DBT-National Institute of Animal Biotechnology, Hyderabad, 500032, Telangana, India.
CSIR-Indian Institute of Chemical Biology (CSIR-IICB), Kolkata, 700091, India; IICB-Translational Research Unit of Excellence, Kolkata, 700091, India.
Biosens Bioelectron. 2019 Sep 15;141:111398. doi: 10.1016/j.bios.2019.111398. Epub 2019 May 31.

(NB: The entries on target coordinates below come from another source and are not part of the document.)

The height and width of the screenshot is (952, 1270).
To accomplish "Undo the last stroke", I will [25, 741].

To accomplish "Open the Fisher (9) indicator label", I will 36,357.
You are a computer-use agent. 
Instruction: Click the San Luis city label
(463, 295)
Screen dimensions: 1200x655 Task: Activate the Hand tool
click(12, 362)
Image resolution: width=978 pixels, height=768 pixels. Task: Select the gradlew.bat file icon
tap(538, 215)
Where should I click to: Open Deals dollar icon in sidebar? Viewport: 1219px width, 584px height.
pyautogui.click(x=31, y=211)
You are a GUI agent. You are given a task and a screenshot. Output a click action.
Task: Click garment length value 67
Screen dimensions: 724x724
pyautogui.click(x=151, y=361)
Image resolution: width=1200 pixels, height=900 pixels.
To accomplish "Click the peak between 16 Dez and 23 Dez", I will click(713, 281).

Fluorine doped tin oxide (FTO) electrochemical immunosensor has been developed for rapid detection of urokinase type plasminogen activator receptor (uPAR) - a biomarker for cancer. uPAR is a GPI-anchored cell membrane receptor that shows increased expression in many types of human cancers which include breast, prostate, colorectal, and non-small cell lung cancer. In this study, a novel ultrasensitive FTO graphene nanosheets based electrode was used as a working probe to analyze the interaction between urokinase plasminogen activator (uPA) and monoclonal uPAR antibody (Ab). Graphene nanosheets (GNS) exhibited high conductivity, thereby increasing the sensitivity of the immunochemical assay. GNS were coupled with uPAR-Ab via carbodiimide activation chemistry with 1-ethyl-3-(3-dimethylaminopropyl)carbodiimide (EDC)/N-hydroxysuccinimide (NHS) as a heterobifunctional crosslinker. The confirmation of immobilization events was done by biophysical methods such as UV-Vis spectroscopy, fourier transform infrared spectroscopy (FTIR), scanning electron microscopy (SEM), atomic force microscopy (AFM), differential pulse (DPV), and cyclic voltammetry (CV). The immobilization conditions were optimized in accordance with the best sensor response. Under optimum conditions, the proposed sensor displayed wide linear detection range (1 fM to 1 μM) with a detection limit of 4.8 fM in standard. The developed sensor was profitably engaged to detect uPA in spiked serum samples up to 9.2 pM. Furthermore, the developed uPAR immunosensor showed good reproducibility, repeatability, and storage stability (75% of initial activity observed up to 4 weeks). FTO/GNS/uPAR-Ab/uPA-Ag immunosensor displayed acceptable performance for detection of uPA and exhibited low detection limit with high reproducibility. The proposed immunosensor is 'easy to use', highly specific, and can be used as a quantitative tool making it a tenable alternate for the detection of uPAR in cancer patients.
掺氟氧化锡(FTO)电化学免疫传感器已被开发用于快速检测尿激酶型纤溶酶原激活物受体(uPAR)-一种癌症的生物标志物。uPAR 是一种 GPI 锚定的细胞膜受体,在许多类型的人类癌症中表达增加,包括乳腺癌、前列腺癌、结直肠癌和非小细胞肺癌。在这项研究中,一种新型的超灵敏 FTO 石墨烯纳米片基电极被用作工作探针,以分析尿激酶纤溶酶原激活物(uPA)与单克隆 uPAR 抗体(Ab)之间的相互作用。石墨烯纳米片(GNS)表现出高导电性,从而提高了免疫化学分析的灵敏度。GNS 通过碳二亚胺活化化学与 1-乙基-3-(3-二甲基氨基丙基)碳二亚胺(EDC)/N-羟基琥珀酰亚胺(NHS)作为异双功能交联剂与 uPAR-Ab 偶联。通过物理方法如紫外-可见光谱、傅里叶变换红外光谱(FTIR)、扫描电子显微镜(SEM)、原子力显微镜(AFM)、差分脉冲(DPV)和循环伏安法(CV)来确认固定化事件。根据最佳传感器响应优化了固定化条件。在最佳条件下,所提出的传感器在标准条件下显示出宽的线性检测范围(1 fM 至 1 μM),检测限为 4.8 fM。该传感器被成功地用于检测加标血清样品中的 uPA,直至 9.2 pM。此外,所开发的 uPAR 免疫传感器表现出良好的重现性、重复性和储存稳定性(观察到 4 周内初始活性的 75%)。FTO/GNS/uPAR-Ab/uPA-Ag 免疫传感器对 uPA 的检测具有良好的性能,且具有低检测限和高重现性。该免疫传感器易于使用,具有高度特异性,可作为定量工具,是检测癌症患者 uPAR 的可行替代方法。